The Largest Security-Cleared Career Network for Defense and Intelligence Jobs - JOIN NOW

Military


Hu Jintao - Peaceful Rise

The "peaceful rise" theme was unveiled by Zheng Bijian (an influential foreign policy advisor to Hu Jintao) at the Boao Forum for Asia in November 2003. Mr. Zheng described this as a "new strategic path [of] Chinas peaceful rise through independently building socialism with Chinese characteristics, while participating in rather than detaching from economic globalization." This theme was also articulated to international audiences through an article by Mr. Zheng published in Foreign Affairs in 2005 titled "Chinas Peaceful Rise to Great Power Status."

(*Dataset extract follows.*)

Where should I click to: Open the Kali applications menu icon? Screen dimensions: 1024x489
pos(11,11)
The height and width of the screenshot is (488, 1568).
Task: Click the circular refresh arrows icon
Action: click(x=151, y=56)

While the slogan of "peaceful rise" continued to circulate, by April 2004 the term had been replaced in official statements by the phrase "peaceful development," which was confirmed as the official narrative with the release of a December 2005 government white paper titled "Chinas Peaceful Development Road." In the white paper, the Chinese government outlined its new official foreign policy narrative as follows:

"To take the road of peaceful development is to unify domestic development with opening to the outside world, linking the development of China with that of the rest of the world, and combining the fundamental interests of the Chinese people with the common interests of all peoples throughout the world. China persists in its pursuit of harmony and development internally while pursuing peace and development externally; the two aspects, closely linked and organically united, are an integrated whole, and will help to build a harmonious world of sustained peace and common prosperity."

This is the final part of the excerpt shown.